Here is verses 26-27 in the King James “If any man come to me, and hate not his father, and mother, and wife, and children, and brethren, and sisters, yea, and his own life also, he cannot be my disciple. And whosoever doth not bear his cross, and come after me, cannot be my disciple.”
We know that Jesus is not commanding us to ‘hate’ our family, because that would be pretty un-Christ-like… Rather, (and if you are reading any of the newer translations you have this spelled out), we are called to love God so much that our closest human relationships seem pretty unimportant by comparison.
KJV In verses 28-30 reads: “For which of you, intending to build a tower, sitteth not down first, and counteth the cost, whether he have sufficient to finish it?
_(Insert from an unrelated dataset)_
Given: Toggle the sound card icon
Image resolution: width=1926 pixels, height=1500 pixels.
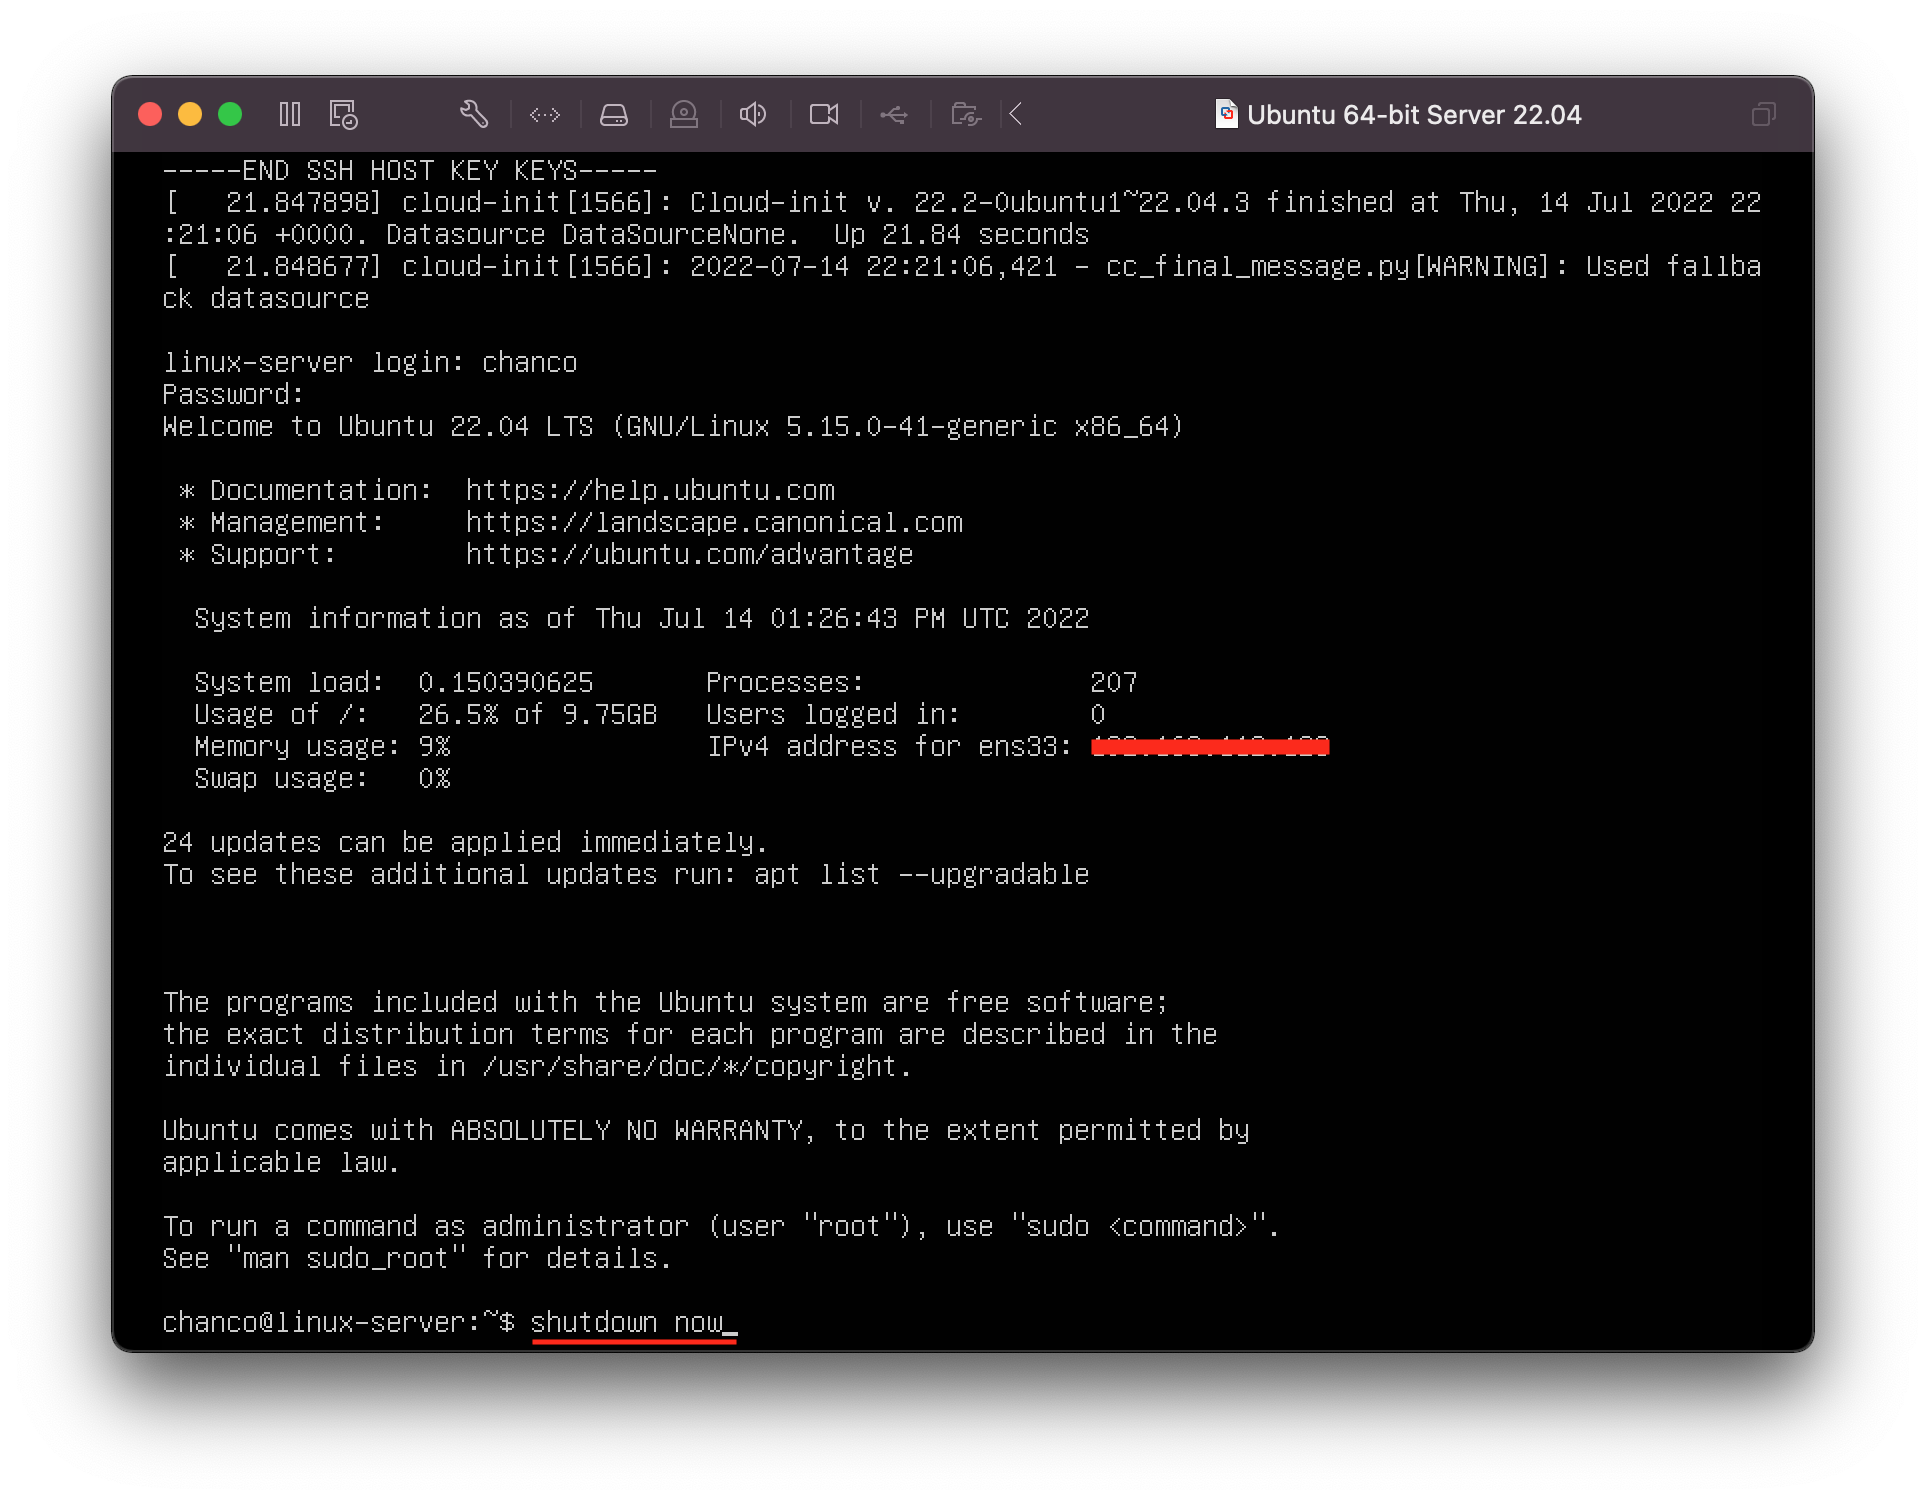Looking at the screenshot, I should (753, 115).
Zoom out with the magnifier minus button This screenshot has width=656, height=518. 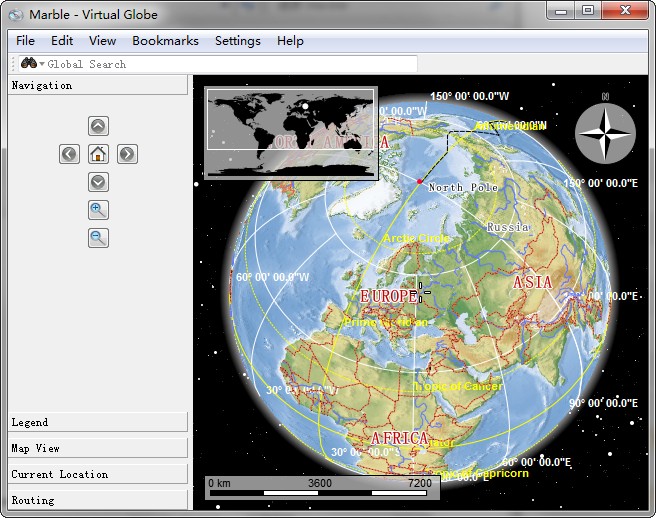click(x=98, y=238)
Lest haply, after he hath laid the foundation, and is not able to finish it, all that behold it begin to mock him, Saying, This man began to build, and was not able to finish.”
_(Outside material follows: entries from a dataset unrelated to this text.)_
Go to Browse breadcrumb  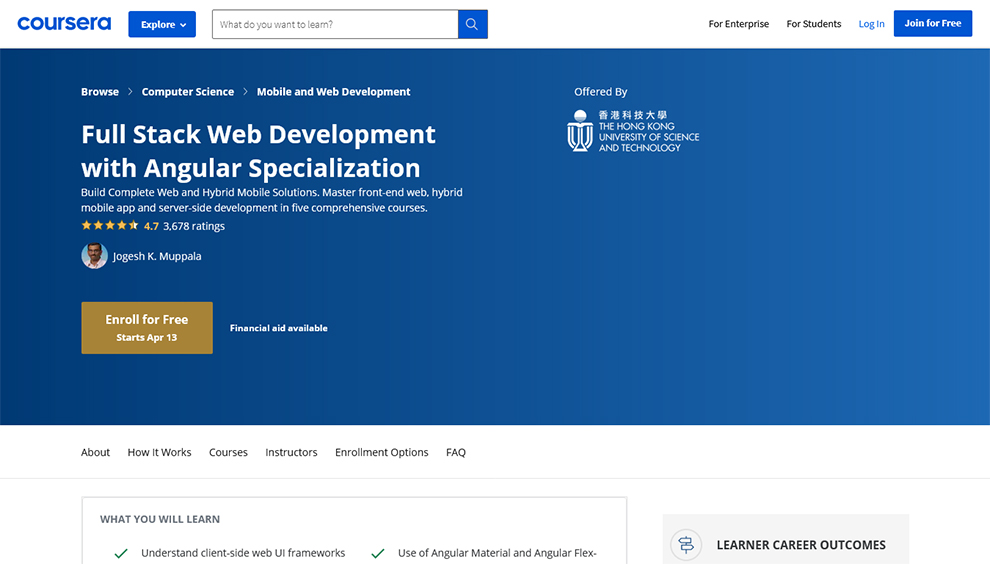(100, 92)
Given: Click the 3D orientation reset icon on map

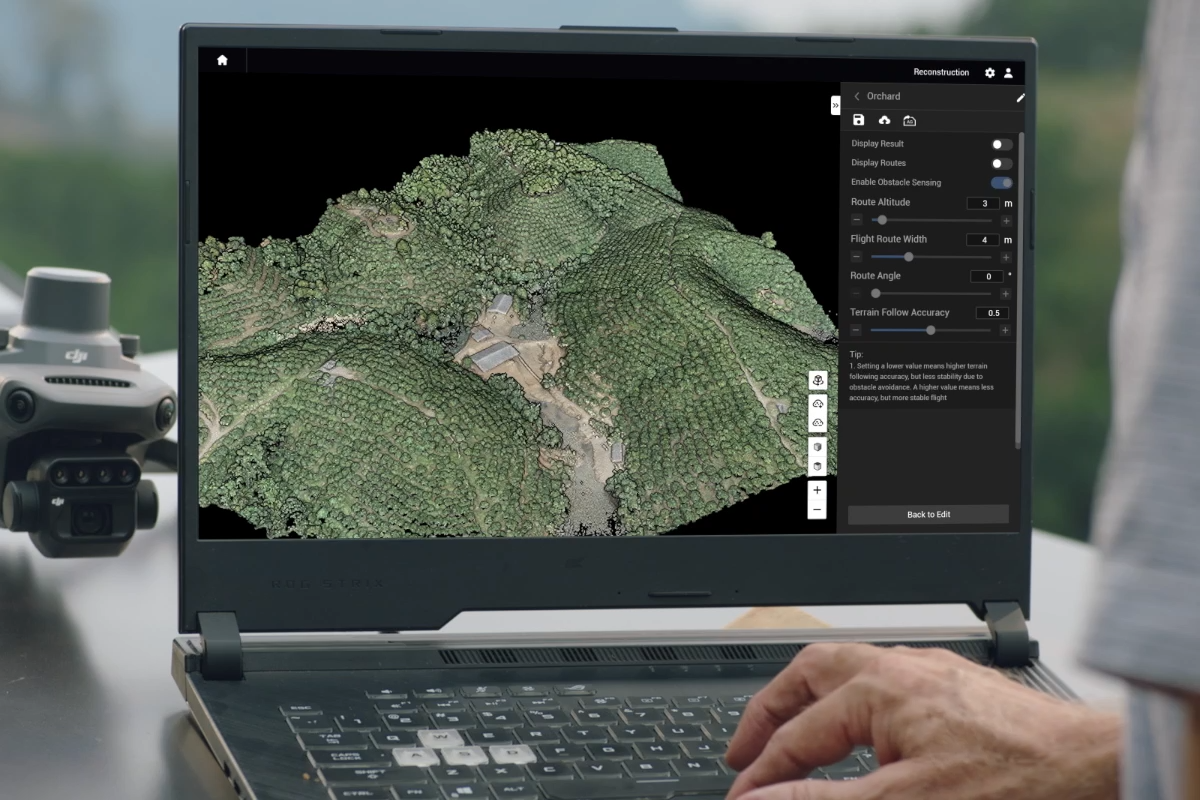Looking at the screenshot, I should 817,381.
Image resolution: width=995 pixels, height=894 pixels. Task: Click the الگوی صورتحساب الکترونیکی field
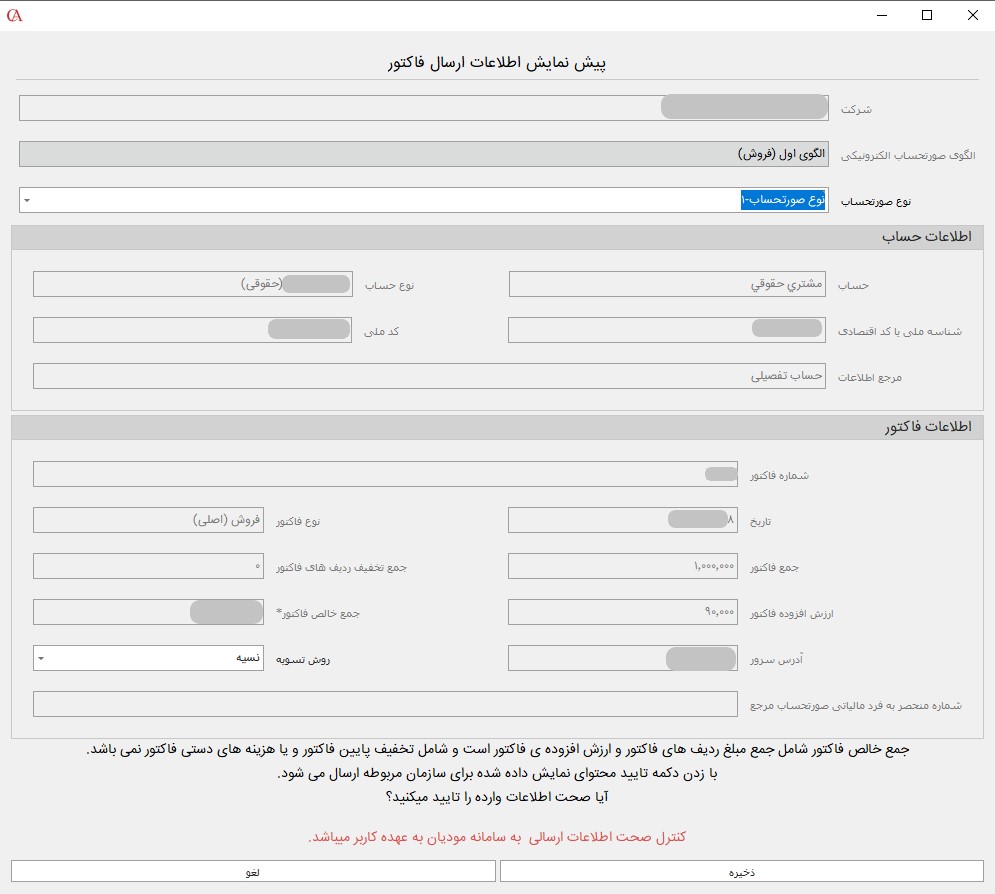[x=423, y=154]
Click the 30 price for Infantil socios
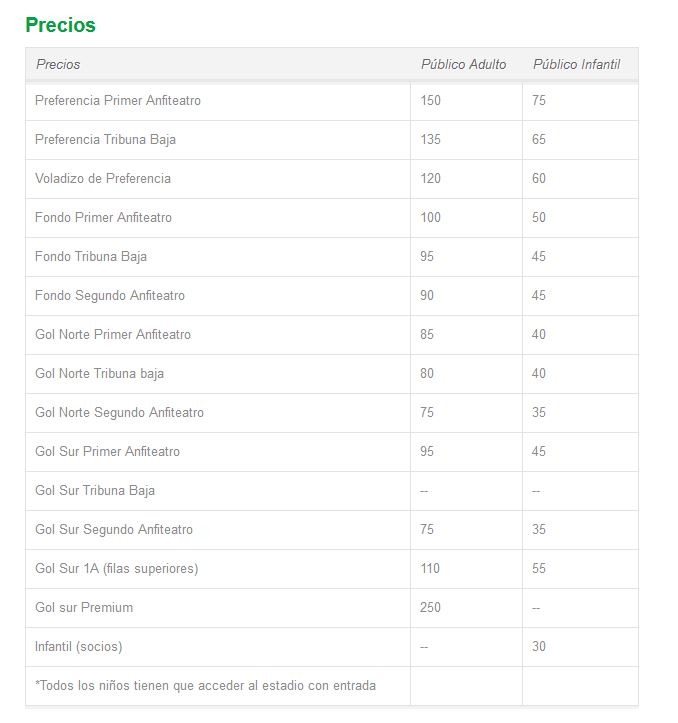This screenshot has height=723, width=678. coord(539,646)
I’m pretty sure we all get this: a warning to make sure you are committed to seeing the discipleship through prior to beginning or else you will be ridiculed and known as ‘that person who tried God once’. I also think there is something about resources that could be gleaned from this section: Jesus provides us with the resources we need to see discipleship through to completion – but there is still a price lingering in the decision (see above: hating others/ourselves by comparison to our love for God). The next part is what really made me take note.
KJV verses 31-33 “Or what king, going to make war against another king, sitteth not down first, and consulteth whether he be able with ten thousand to meet him that cometh against him with twenty thousand? Or else, while the other is yet a great way off, he sendeth an ambassage, and desireth conditions of peace. So likewise, whosoever he be of you that forsaketh not all that he hath, he cannot be my disciple.”
Here we have this little picture of a king with 10,000 inquiring if he can win a war against a greater king coming after him with 20,000. I like to think I understood this, but really, I just kinda glossed over it in the past. I acknowledged the idea of superior force or a larger army but never really thought about it. I found myself thinking a great deal about it when two Sundays ago I heard ‘You are the king with 10,000’ from the Holy Spirit. We are the kings with 10,000 and a greater King is coming with 20,000. We need to meet the terms of surrender while the greater king is still far off. Think about it: Jesus is the ‘King of Kings’ and ‘Lord of Lords’ – there is none greater because all authority in heaven and earth has been granted to Jesus Christ. What are his terms of surrender? What does it look like to be a conquered king? What authority does a conquered king continue to rule in? Does a conquered king retain any of his own authority? What kingdom is proclaimed in a conquered kingdom? And when we think of Jesus don’t most of us think of him as far off yet? No matter how far, there is no winning a battle against him, so by all means surrender and make peace with the Prince of Peace before he comes to conquer all and it is too late. How do we apply it to the cost of discipleship? Disciples surrender to a superior king – they are no longer in charge of their kingdoms – but rather, the act in the authority of the greater king – submitting their kingdoms to the rule of heaven. My question for you about 33 is this: Jesus says directly that whoever doesn’t forsake everything he owns/has cannot be his disciple – what do you own? what do you have? what must you really forsake in order to follow Christ?
Jesus says in answer to a question about taxes: render to Caesar what is Caesar’s but render to God what is God’s. And what of us is God’s, what should be God’s?
KJV verses 34-35 “Salt is good: but if the salt have lost his savour, wherewith shall it be seasoned? It is neither fit for the land, nor yet for the dunghill; but men cast it out. He that hath ears to hear, let him hear.”
The end of this section is a warning – looking like a disciple leaves you purposeless and worthless unless you be salty. The saltiness belongs to the real salt – the true disciples of Christ. The saltiness brings a yearning for the living water and is also the proof of actual salt. Without saltiness (the power of the Holy Spirit) you are essentially good fo nothing. Yet another cost to be counted.